EMEA and Japanese agency agree to exchange confidential information
The European Medicines Agency (EMEA) and its Japanese counterpart have agreed to exchange confidential information on medicines.
The European Medicines Agency (EMEA) and its Japanese counterpart have agreed to exchange confidential information on medicines.
The agreement, signed on the one hand by the Commission and the EMEA and on the other by the Japanese ministry of health, labour and welfare (MHLW) and the Japanese pharmaceuticals and medical devices agency (PMDA), follows a similar agreement signed in 2005 between the EMEA and the US FDA. The agreement with Japan is said to be "more or less identical" to that with the US, except that it covers only medicines for human use.
Following the signing of the agreement, at a bilateral meeting on Friday in Tokyo, the European Union and Japan can now exchange confidential information on issues such as the safety of marketed medicines and products being developed or considered for authorisation.
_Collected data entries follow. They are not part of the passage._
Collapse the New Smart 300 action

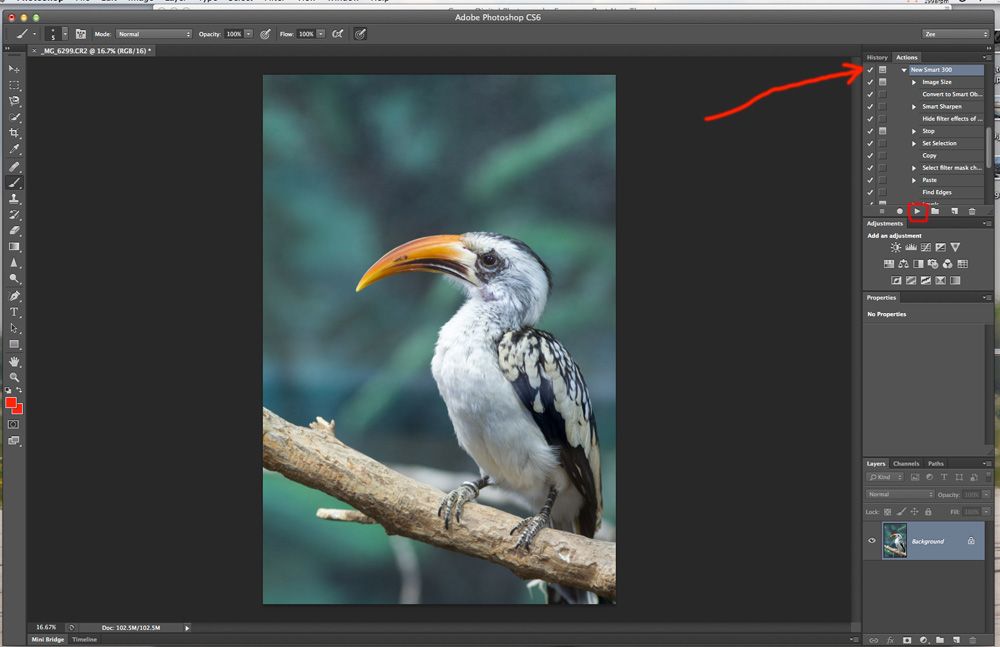point(904,70)
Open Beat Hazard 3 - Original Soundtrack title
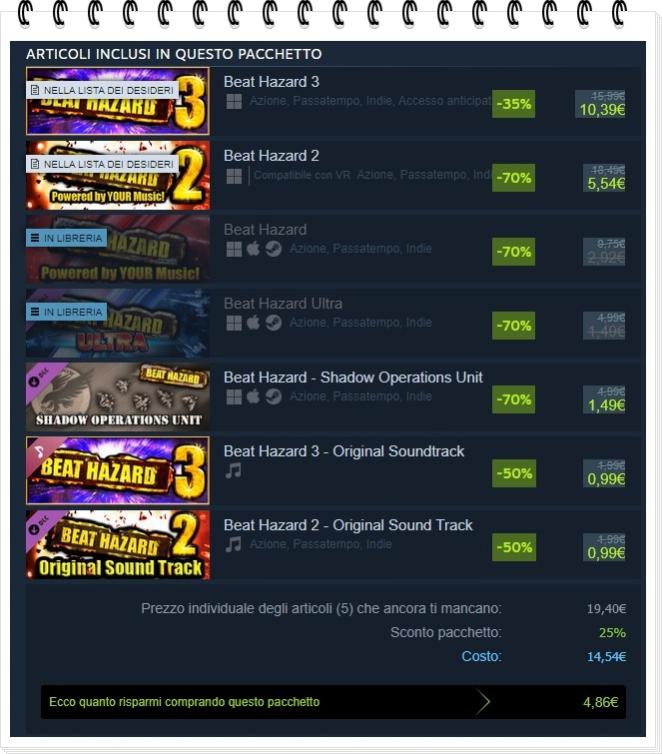This screenshot has height=754, width=662. (x=344, y=452)
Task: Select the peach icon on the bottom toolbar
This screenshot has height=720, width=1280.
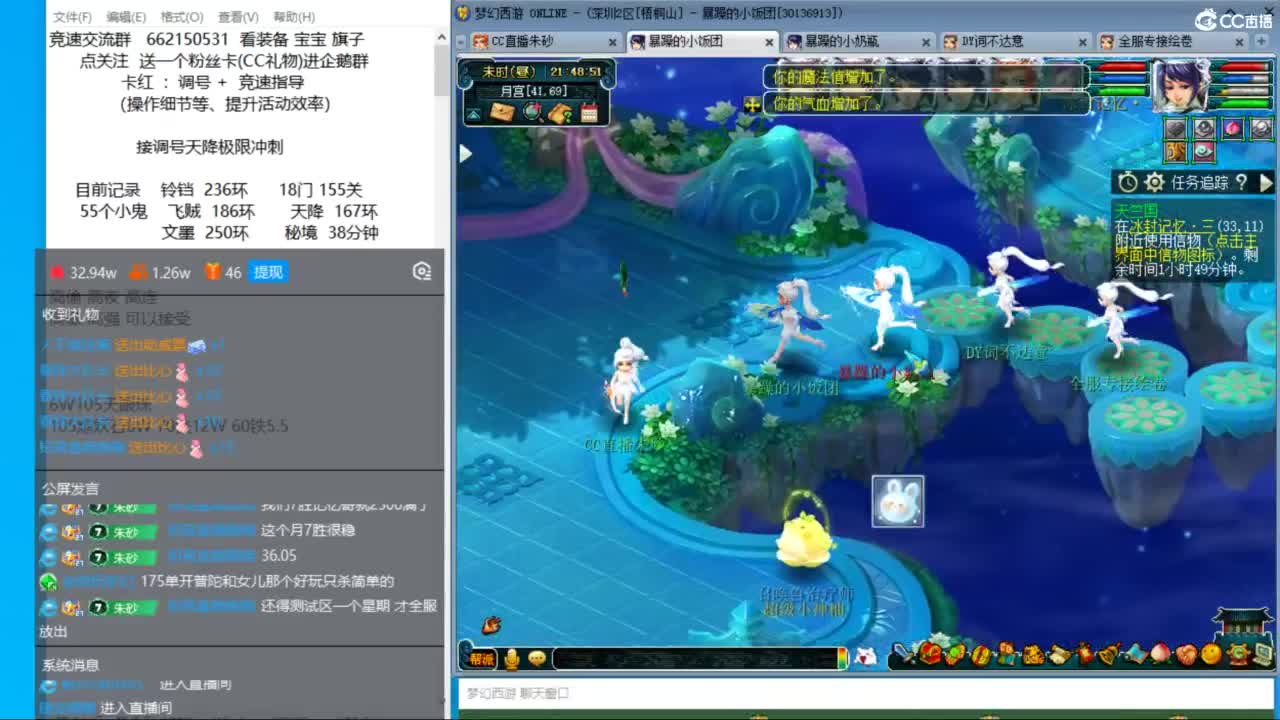Action: 1158,653
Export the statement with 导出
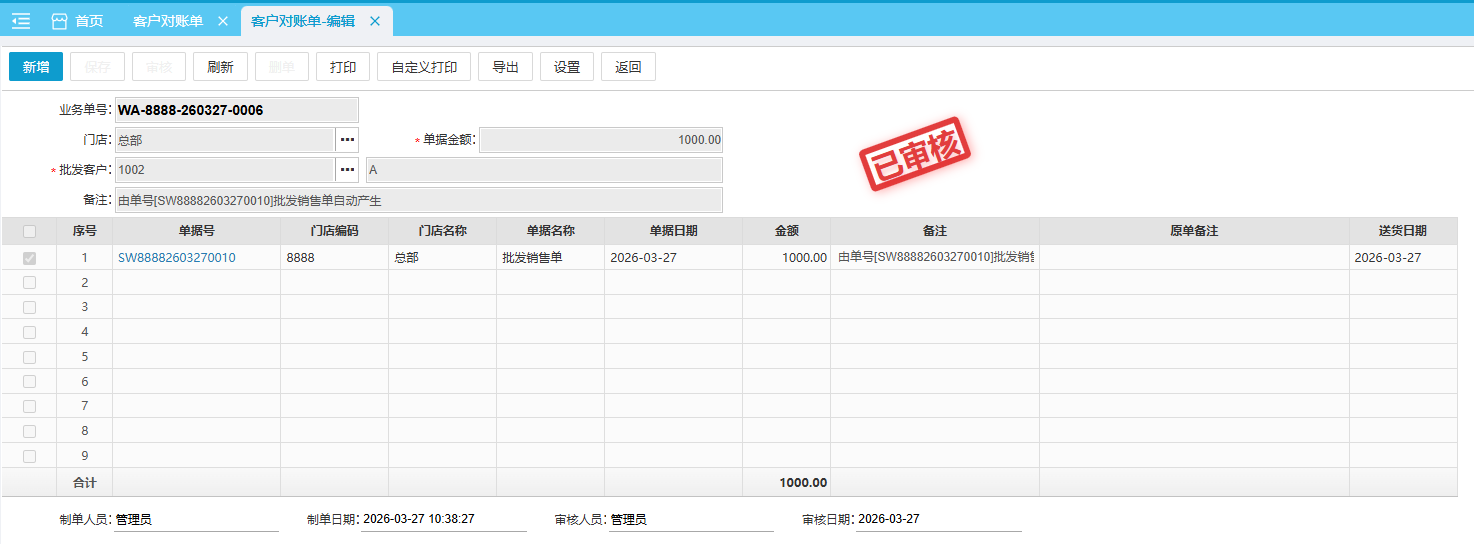Image resolution: width=1474 pixels, height=544 pixels. click(x=505, y=67)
The agreement is couched in fairly general terms, but an implementation plan will be set up during the year, according to EMEA.
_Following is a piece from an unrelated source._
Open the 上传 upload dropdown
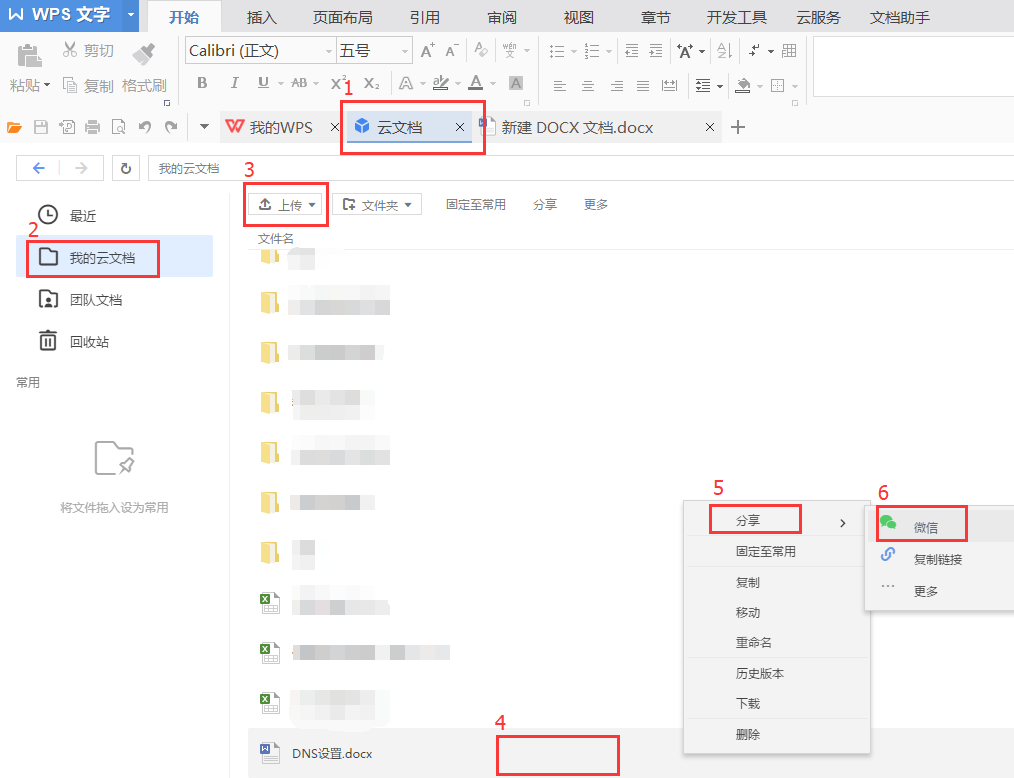This screenshot has height=778, width=1014. tap(288, 205)
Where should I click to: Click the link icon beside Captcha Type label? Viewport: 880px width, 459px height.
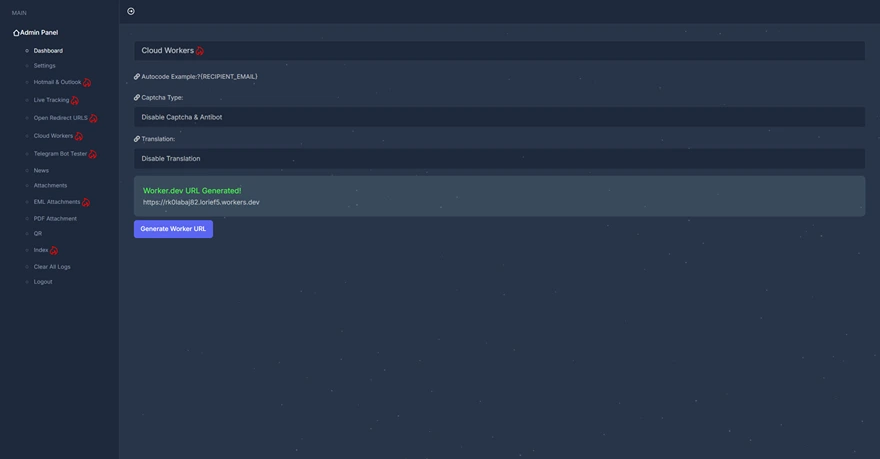137,98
Japan and the European Union had previously concluded a mutual recognition agreement on medicines manufacture, through the International Conference on Harmonisation (ICH) and bilateral meetings.
The new agreement will allow them to exchange information during the regulatory and scientific process, both before and after a medicine is approved. The information concerns legislative drafts, scientific opinions, marketing authorisation application assessments and product safety.
'We have been working closely with our Japanese counterparts for many years and I see these new confidentiality arrangements as an important step forward,' said EMEA executive director Thomas Loenngren.